Input data: Begin

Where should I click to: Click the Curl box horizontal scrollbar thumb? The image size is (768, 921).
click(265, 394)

Input data: End
Input data: Begin

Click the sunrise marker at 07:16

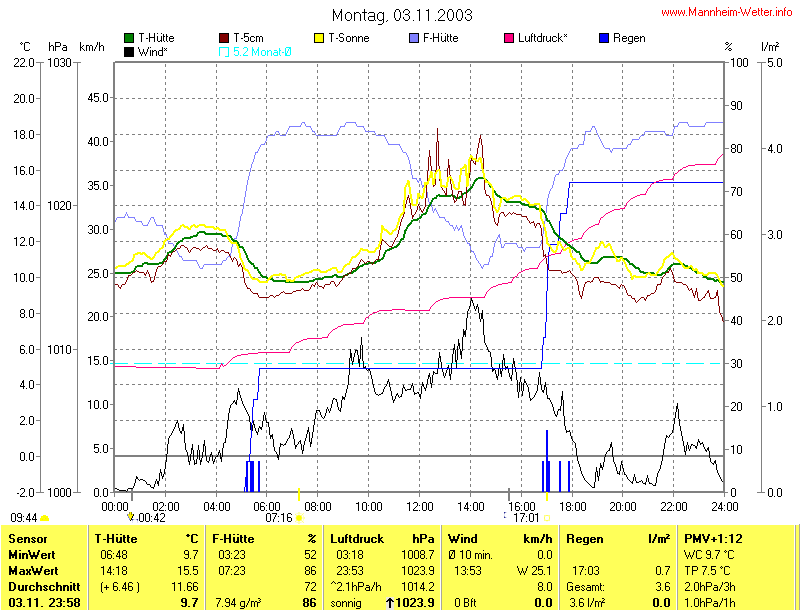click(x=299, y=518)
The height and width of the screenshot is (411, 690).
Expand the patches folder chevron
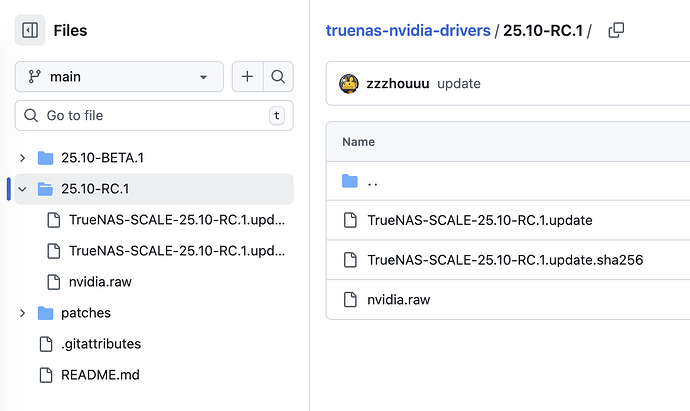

Input data: End

Look through the material above. Transcribe exactly the lines between the ones with "Click the sunrise marker at 07:16" and "Expand the patches folder chevron", inclusive, and keep pictures out.

Click the sunrise marker at 07:16

click(x=299, y=518)
The height and width of the screenshot is (411, 690).
Expand the patches folder chevron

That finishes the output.